Ackman began investing in Alphabet in 2023, with a logic similar to his investment in Uber—he believes the market’s concerns about the threats from emerging technologies are overblown. In the case of Alphabet, investors overestimated the impact of generative AI on its search engine business. As opportunities arose, Ackman continued to increase his holdings, including a further boost in the second quarter.
Google’s financial data supports this view: second-quarter search revenue increased by 12% year-over-year, benefiting from the global rollout of new features like AI Overviews. Management noted that AI-integrated search results not only enhance user engagement but also maintain profitability levels comparable to traditional search. The company has also introduced an AI mode, integrating a chat interface into Search and the Chrome browser to further enhance user stickiness.
Ackman began building a position in Brookfield in mid-2024 and has continued to increase his holdings each quarter since. The company focuses on investments in real assets such as real estate, renewable energy, and infrastructure, with its rapidly growing insurance business being of particular interest to Ackman. The company’s insurance assets surged from $45 billion to $135 billion within two years, and management expects this scale to reach $600 billion in the future, becoming a core contributor to the group’s distributable earnings. Aligning with the direction Ackman is charting for Howard Hughes, Brookfield is committed to building an investment-driven insurance model, utilizing insurance float for strategic capital allocation.

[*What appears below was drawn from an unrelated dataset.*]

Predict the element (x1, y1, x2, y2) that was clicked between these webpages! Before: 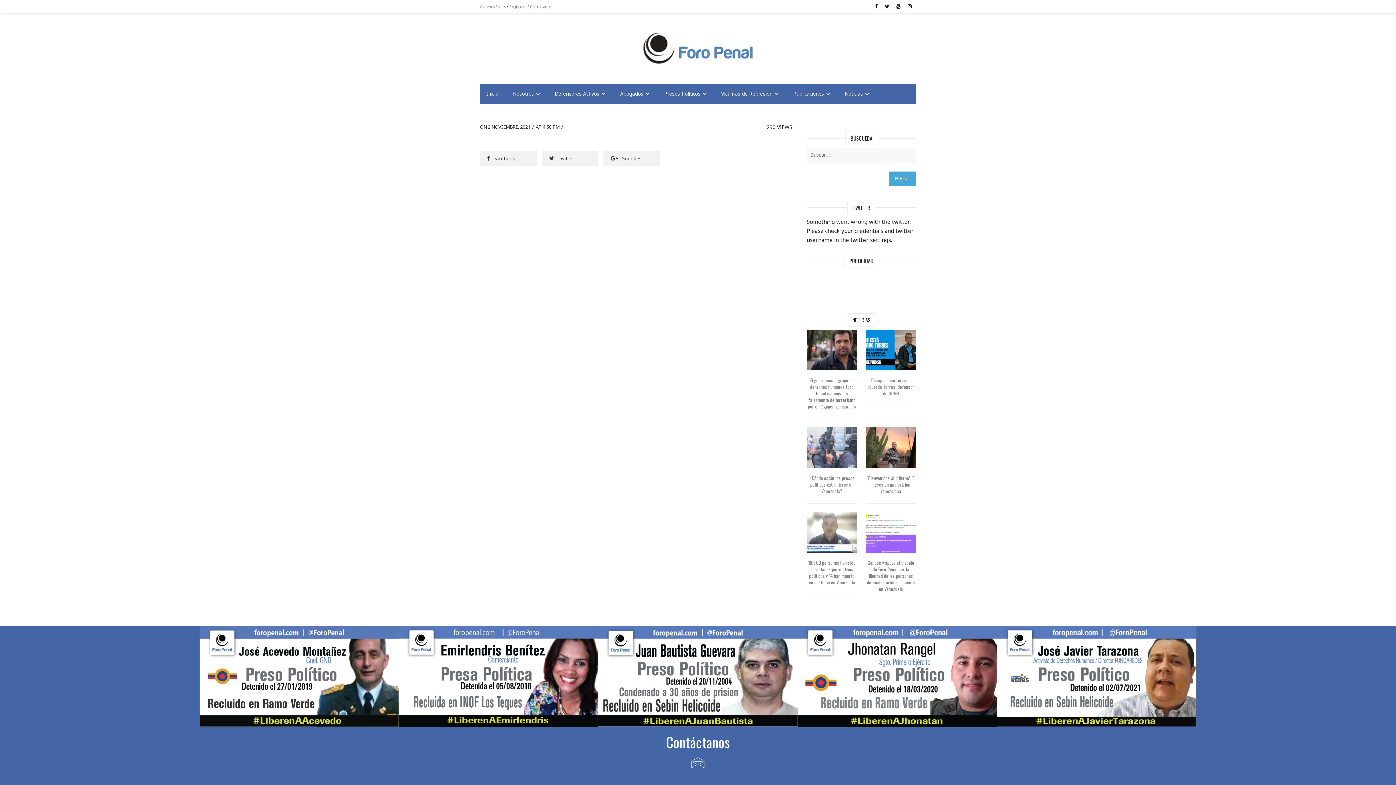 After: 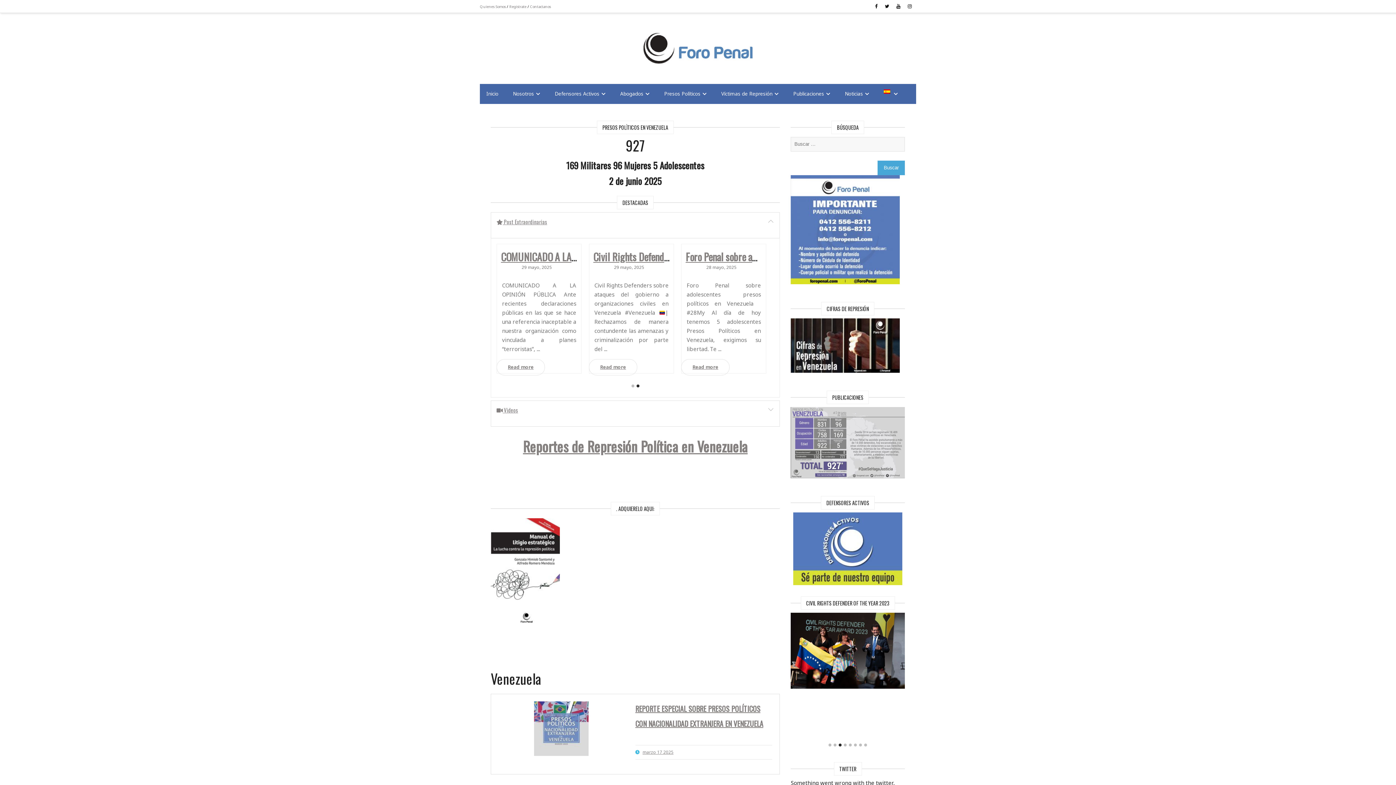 Action: label: Inicio bbox: (480, 84, 505, 104)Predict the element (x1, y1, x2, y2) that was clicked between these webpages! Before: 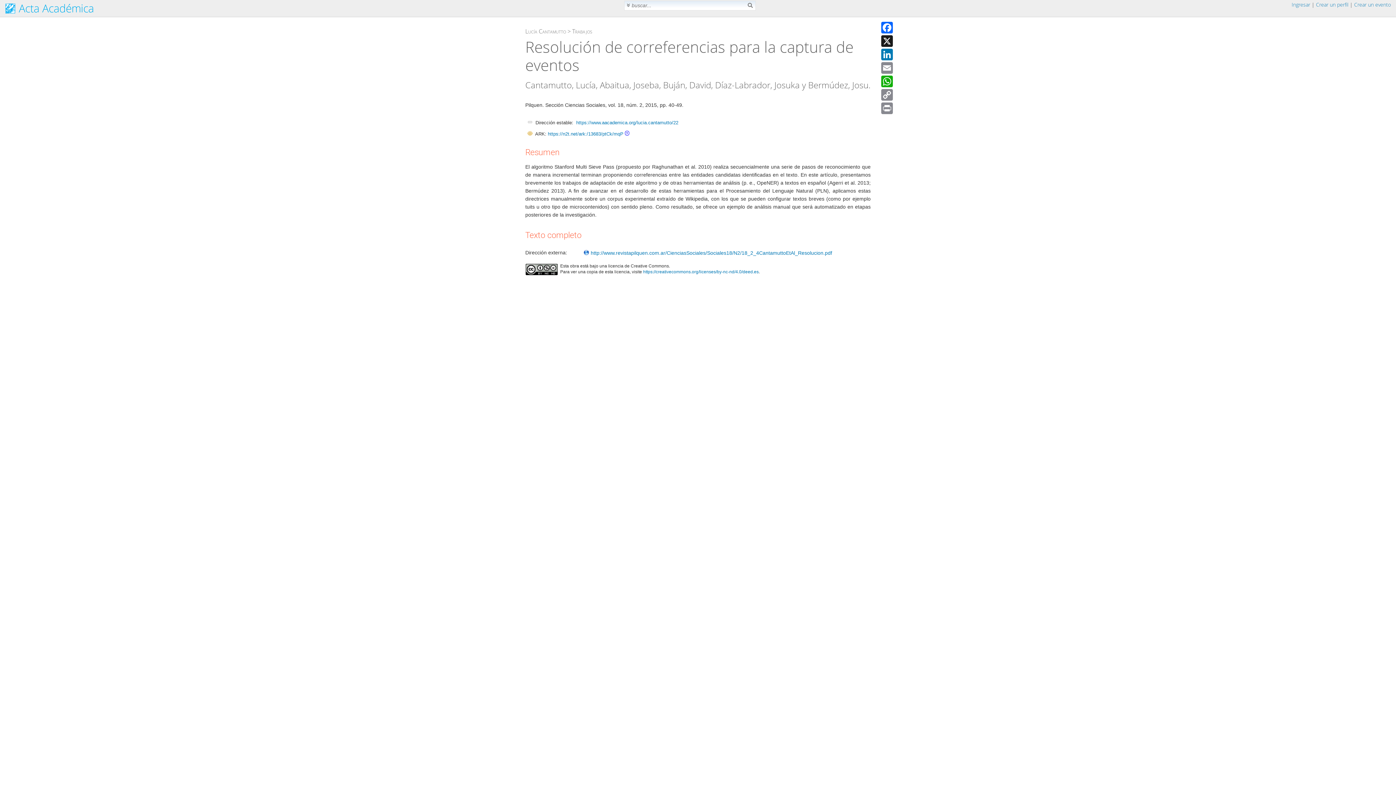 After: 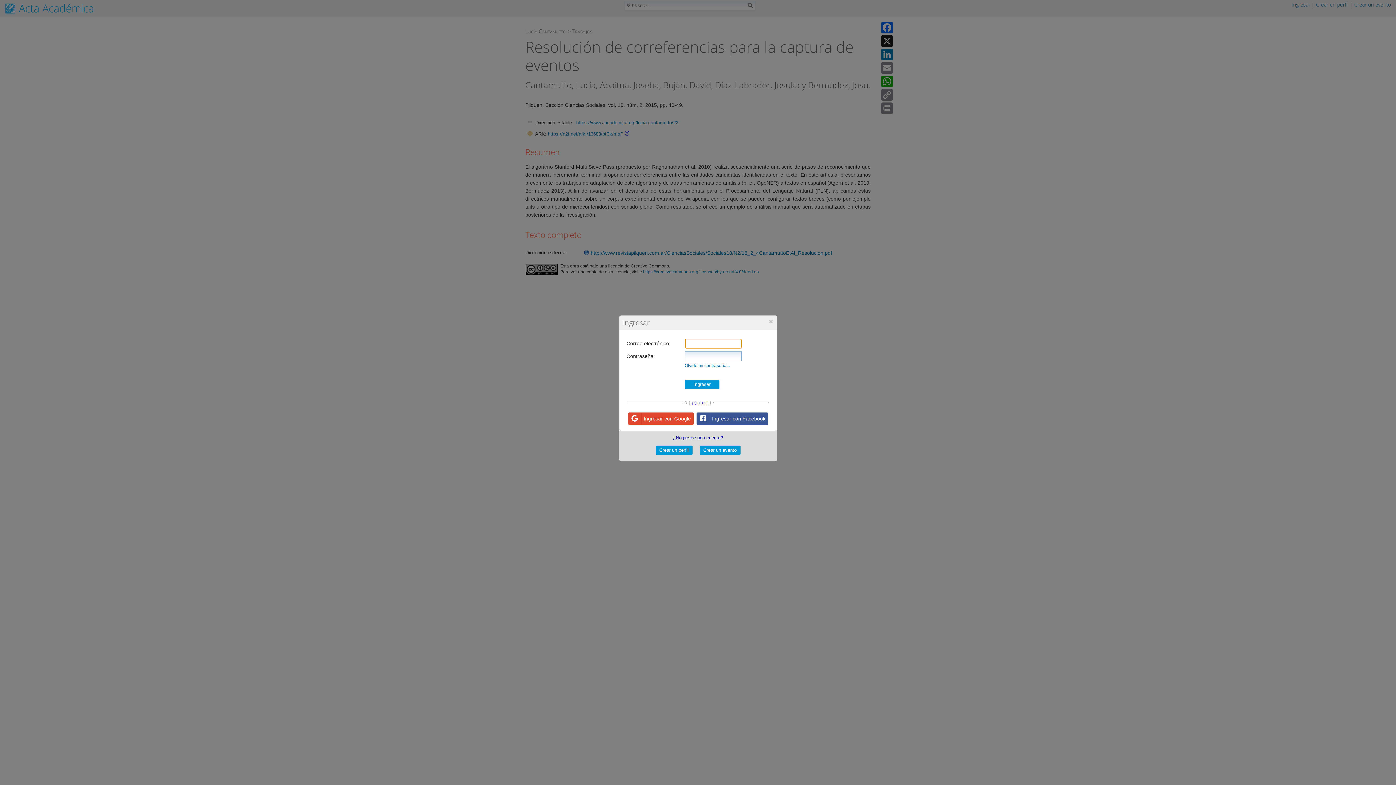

Furthermore, the company anticipates explosive growth in carried interest income from its subsidiary, Brookfield Asset Management. Ackman points out that the company’s distributable earnings growth rate could accelerate to 30% starting next year. Based on a sum-of-the-parts valuation, the company estimates its current stock price is around $102 and projects it will reach $210 by 2030. With the stock currently trading below $70, this provides a substantial margin of safety for investors focused on the company.